PG&E spokesperson Denny Boyles said he wasn’t aware of PG&E doing any work in the trailer park on Tuesday, and “at this point,” anything being done is at the request of Yosemite, so questions should be referred to them.

The Great American Outdoors Act recently funded a major new power line from El Portal to Yosemite Valley, but that work didn’t include the trailer park. Yosemite said that major power line was replaced with PG&E.

Who is responsible for what in El Portal near Yosemite?

El Portal is unusual in that Congress designated it an administrative site for the national park in 1958. It was created so “utilities, facilities, and services” required to run Yosemite could be located outside the national park.
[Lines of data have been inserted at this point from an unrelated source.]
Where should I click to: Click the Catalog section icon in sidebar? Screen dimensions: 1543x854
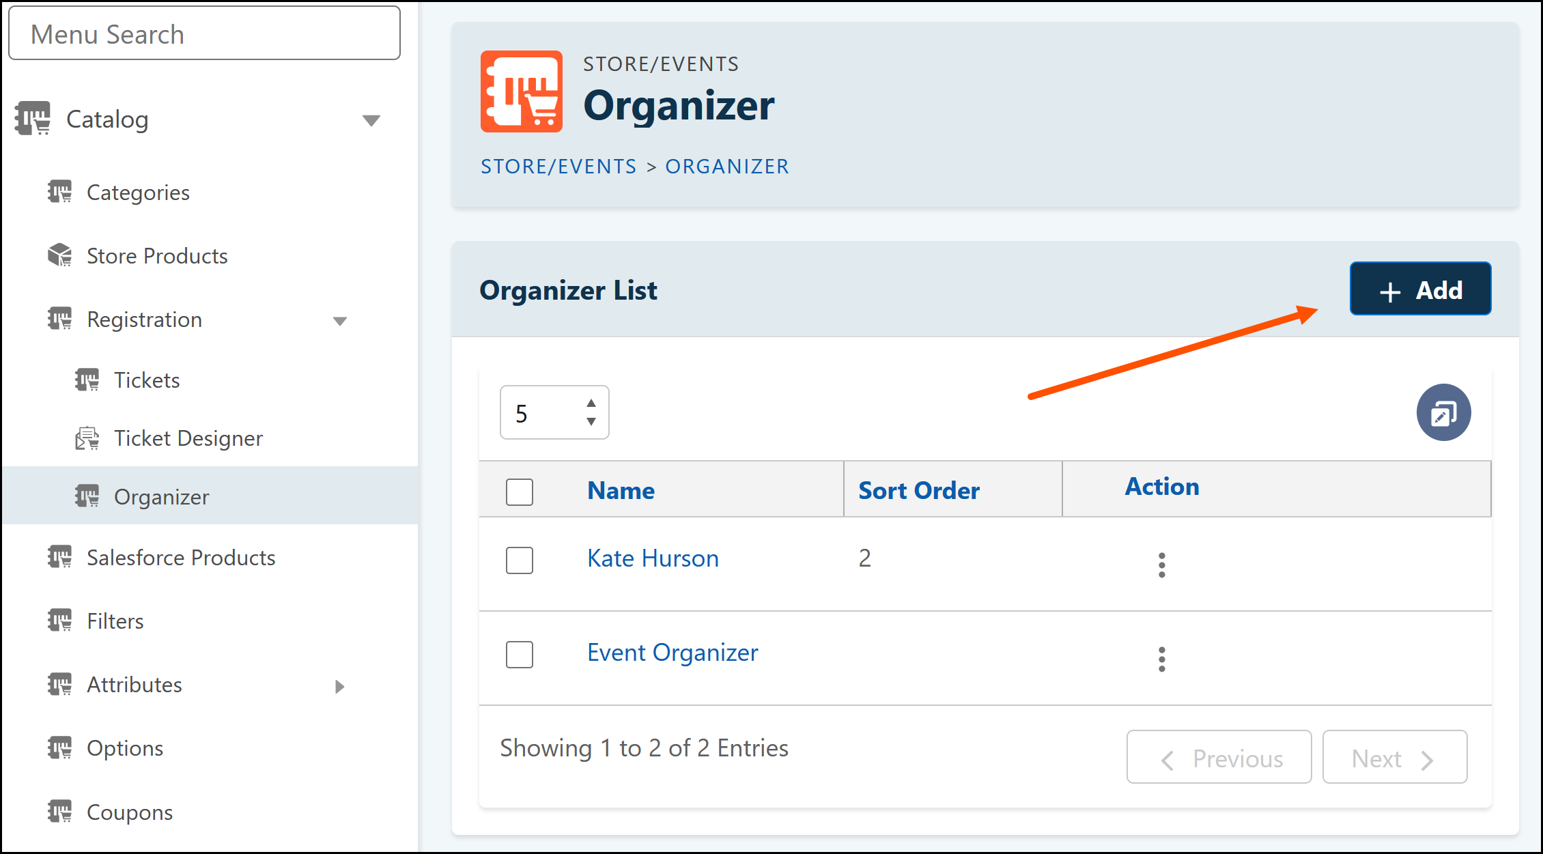(33, 119)
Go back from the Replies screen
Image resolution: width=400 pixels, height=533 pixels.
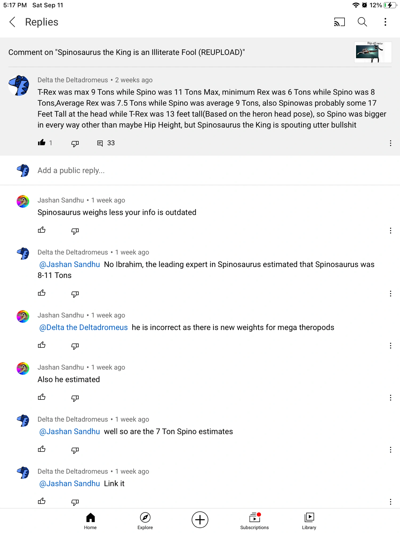(12, 22)
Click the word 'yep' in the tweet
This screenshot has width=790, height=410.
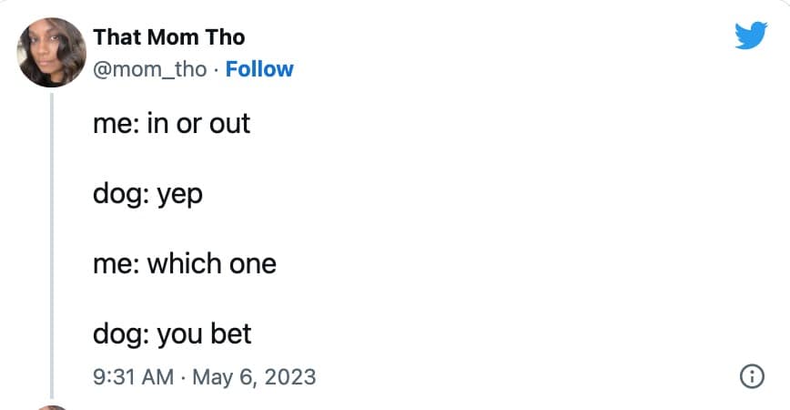click(179, 194)
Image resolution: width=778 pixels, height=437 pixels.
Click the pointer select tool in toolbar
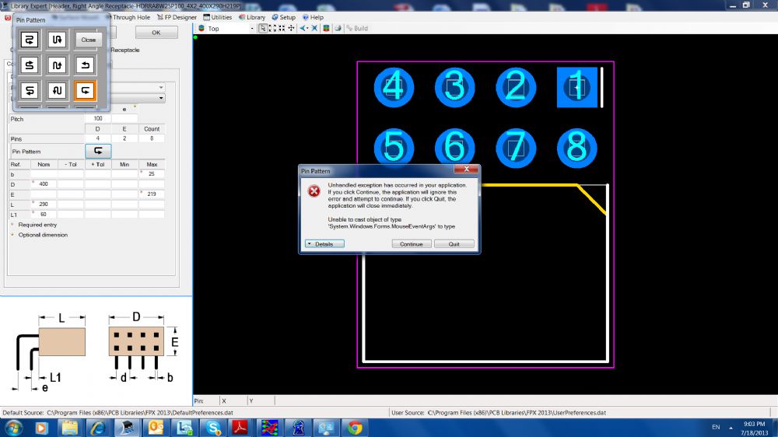pos(264,28)
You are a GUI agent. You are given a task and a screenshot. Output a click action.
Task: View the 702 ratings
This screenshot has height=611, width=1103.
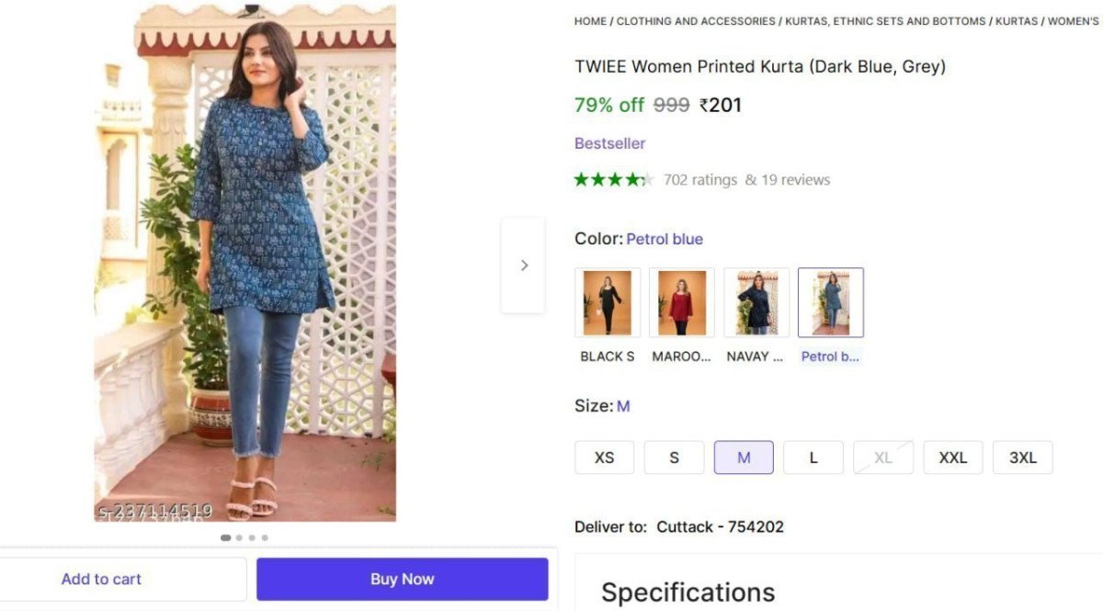click(700, 179)
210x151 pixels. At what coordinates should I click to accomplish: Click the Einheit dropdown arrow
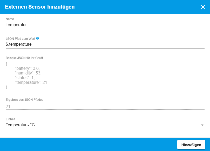[202, 125]
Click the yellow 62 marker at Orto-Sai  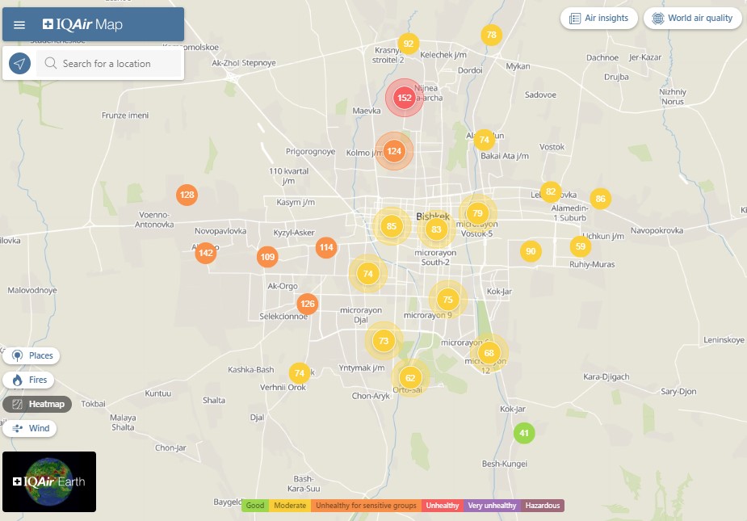410,378
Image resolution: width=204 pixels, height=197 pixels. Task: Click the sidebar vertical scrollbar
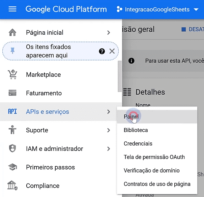(119, 76)
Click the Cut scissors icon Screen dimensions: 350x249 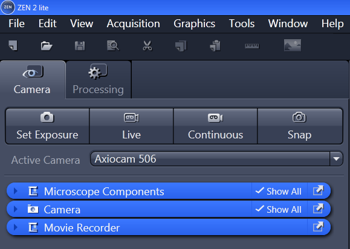147,46
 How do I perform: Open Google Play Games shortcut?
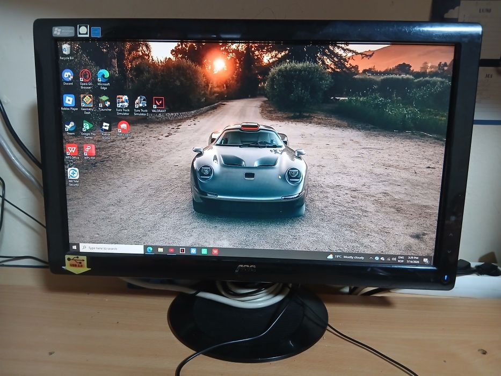[x=88, y=129]
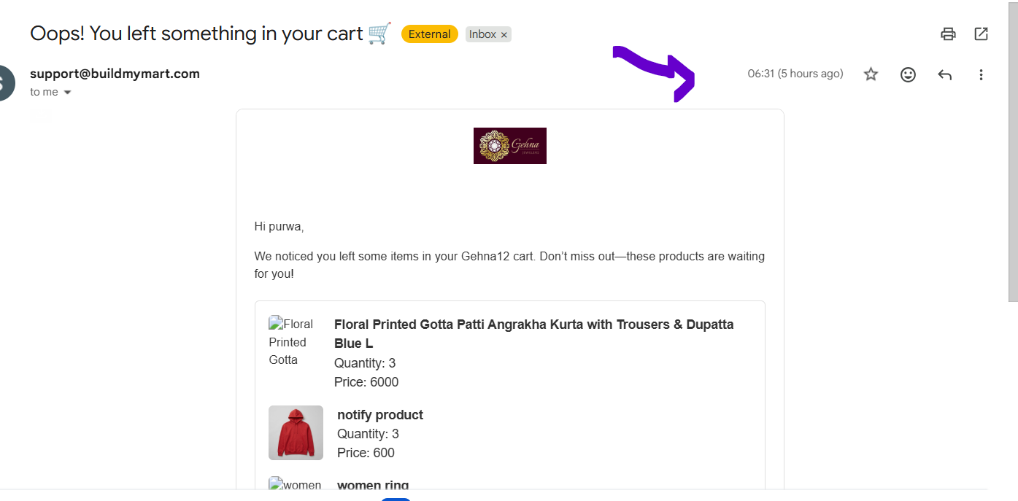
Task: Open the three-dot More options menu
Action: (982, 74)
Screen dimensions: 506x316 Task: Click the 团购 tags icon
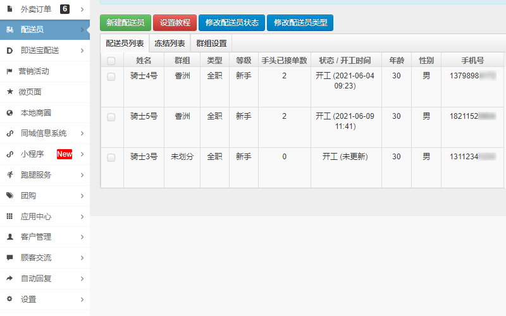pyautogui.click(x=9, y=195)
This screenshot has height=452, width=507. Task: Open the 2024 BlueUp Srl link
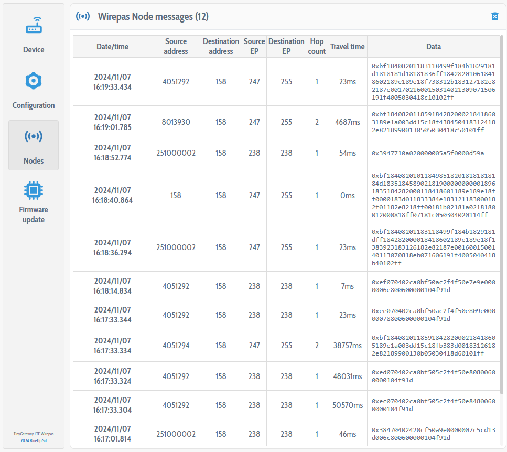pyautogui.click(x=34, y=441)
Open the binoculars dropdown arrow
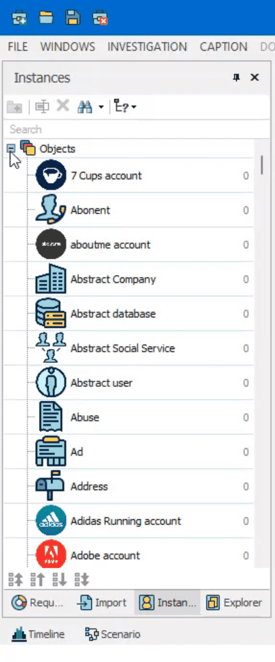Image resolution: width=275 pixels, height=662 pixels. point(101,107)
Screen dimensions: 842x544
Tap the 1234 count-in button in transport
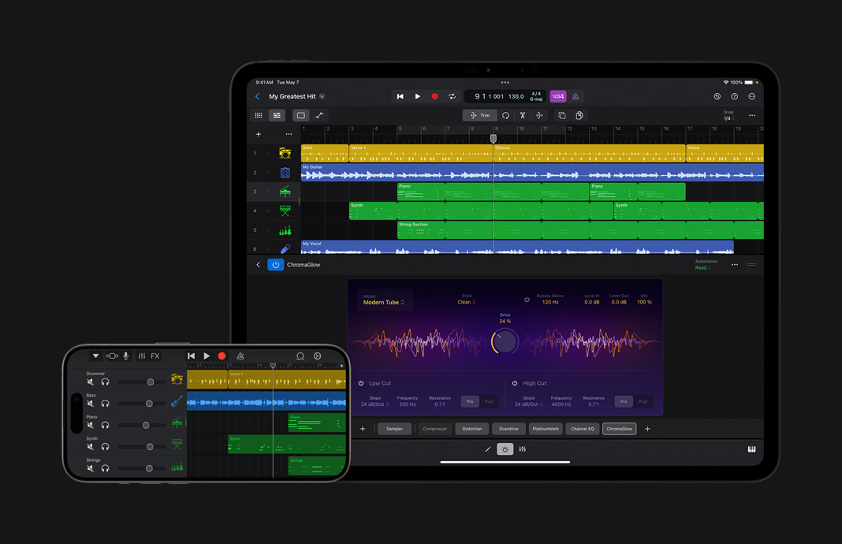tap(558, 96)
The rural community beside the Merced River in Mariposa County along Highway 140 is also home to many Yosemite workers, including in the adjacent hamlets of Old El Portal, Abbieville and Rancheria Flat, where electricity isn’t slated to be turned off.

Greg Magruder, a resident of Old El Portal and a member of the El Portal Planning Advisory Committee, part of the Mariposa County Planning Department, is among some neighbors standing with the trailer park residents.

Magruder is trying to sort out who has authority over what in El Portal, and said it’s not as clear as the federal government exclusively being in charge of everything there.

For example, Magruder said, to do house repairs, he’d need to send in plans to the Park Service for approval, “but then it goes to the county, and you pay your fees to the county, and they come up and inspect it.”

But federal projects in El Portal don’t require that same county approval, Magruder said.

He said it’s “jurisdictional BS” in El Portal and called Yosemite National Park administration “the puzzle palace.”

“You don’t know who’s making the decisions. You don’t know what the goal is. What’s the ultimate goal? This is a good example,” Magruder said of what’s now happening to the trailer park.

Yosemite Superintendent Cicely Muldoon has stressed that electrical concerns in the trailer park are the “sole driver for taking this action,” but also said Yosemite plans to turn trailer park into a public and administrative-use campground for recreational vehicles, with campground construction slated to begin in 2024.

In December, NPS also said the site would be used as a construction staging area for many major Yosemite projects in 2022 and beyond. This month, that changed to, “Currently, there is no alternative use planned for the trailer court area in 2022.”

Whatever the reasons, what’s happening now to residents in the trailer park has been hard for many to accept.

“Anyone with a heart knows this is wrong, but it seems like no one cares,” Harbin said. “Just born on the wrong side of the river I guess, and there’s nothing we can do to change that.”